- _What the task asks_
Filter the records for "Double" and keep each line that has it.

---- Entries supplied

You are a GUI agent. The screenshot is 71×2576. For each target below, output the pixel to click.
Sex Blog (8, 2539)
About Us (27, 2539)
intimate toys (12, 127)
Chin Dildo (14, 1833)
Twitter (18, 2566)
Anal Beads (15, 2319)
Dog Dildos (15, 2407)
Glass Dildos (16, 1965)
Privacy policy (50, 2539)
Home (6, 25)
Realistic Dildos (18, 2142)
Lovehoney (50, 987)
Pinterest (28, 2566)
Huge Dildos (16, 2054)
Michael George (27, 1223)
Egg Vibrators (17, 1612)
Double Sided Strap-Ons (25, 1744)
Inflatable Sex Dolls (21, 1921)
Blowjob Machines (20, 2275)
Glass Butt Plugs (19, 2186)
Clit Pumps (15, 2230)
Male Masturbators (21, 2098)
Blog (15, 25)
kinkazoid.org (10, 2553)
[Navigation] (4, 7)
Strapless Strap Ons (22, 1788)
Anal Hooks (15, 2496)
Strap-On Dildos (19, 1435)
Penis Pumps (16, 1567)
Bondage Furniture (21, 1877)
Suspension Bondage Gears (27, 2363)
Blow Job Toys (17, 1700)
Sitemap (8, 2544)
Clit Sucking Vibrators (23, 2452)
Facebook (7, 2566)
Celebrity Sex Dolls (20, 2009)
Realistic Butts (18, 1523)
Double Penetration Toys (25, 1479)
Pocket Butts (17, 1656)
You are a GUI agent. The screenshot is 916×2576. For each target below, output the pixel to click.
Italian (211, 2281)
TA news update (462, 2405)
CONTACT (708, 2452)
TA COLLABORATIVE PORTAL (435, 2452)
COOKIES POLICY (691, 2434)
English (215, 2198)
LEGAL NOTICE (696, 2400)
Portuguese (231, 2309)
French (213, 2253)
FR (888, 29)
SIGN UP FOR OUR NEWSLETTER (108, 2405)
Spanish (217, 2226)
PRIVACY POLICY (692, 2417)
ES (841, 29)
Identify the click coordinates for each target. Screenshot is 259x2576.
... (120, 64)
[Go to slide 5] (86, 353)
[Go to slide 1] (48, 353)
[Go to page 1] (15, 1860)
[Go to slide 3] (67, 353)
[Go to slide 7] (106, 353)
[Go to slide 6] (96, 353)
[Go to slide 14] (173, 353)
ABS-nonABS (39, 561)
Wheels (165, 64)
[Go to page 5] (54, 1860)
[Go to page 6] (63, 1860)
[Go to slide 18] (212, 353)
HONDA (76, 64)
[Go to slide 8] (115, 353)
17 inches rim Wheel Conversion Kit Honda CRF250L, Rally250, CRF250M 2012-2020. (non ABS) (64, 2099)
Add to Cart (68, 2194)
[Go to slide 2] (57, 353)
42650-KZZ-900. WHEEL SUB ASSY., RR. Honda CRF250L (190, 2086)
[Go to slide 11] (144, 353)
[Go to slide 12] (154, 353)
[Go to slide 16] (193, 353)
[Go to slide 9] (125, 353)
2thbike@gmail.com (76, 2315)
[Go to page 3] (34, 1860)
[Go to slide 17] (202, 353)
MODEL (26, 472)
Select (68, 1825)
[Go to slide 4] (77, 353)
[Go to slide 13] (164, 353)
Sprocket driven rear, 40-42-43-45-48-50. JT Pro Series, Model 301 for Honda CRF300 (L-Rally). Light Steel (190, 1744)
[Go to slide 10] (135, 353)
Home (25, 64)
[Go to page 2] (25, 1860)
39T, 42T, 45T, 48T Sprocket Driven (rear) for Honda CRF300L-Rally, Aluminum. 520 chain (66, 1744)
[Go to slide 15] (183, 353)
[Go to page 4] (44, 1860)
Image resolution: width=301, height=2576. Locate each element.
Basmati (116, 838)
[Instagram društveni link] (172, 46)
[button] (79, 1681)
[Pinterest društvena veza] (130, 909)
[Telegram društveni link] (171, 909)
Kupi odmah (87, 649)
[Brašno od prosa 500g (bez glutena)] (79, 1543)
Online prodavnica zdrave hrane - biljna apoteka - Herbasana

--------

- _Solved exercise_
Double Sided Strap-Ons (25, 1744)
Double Penetration Toys (25, 1479)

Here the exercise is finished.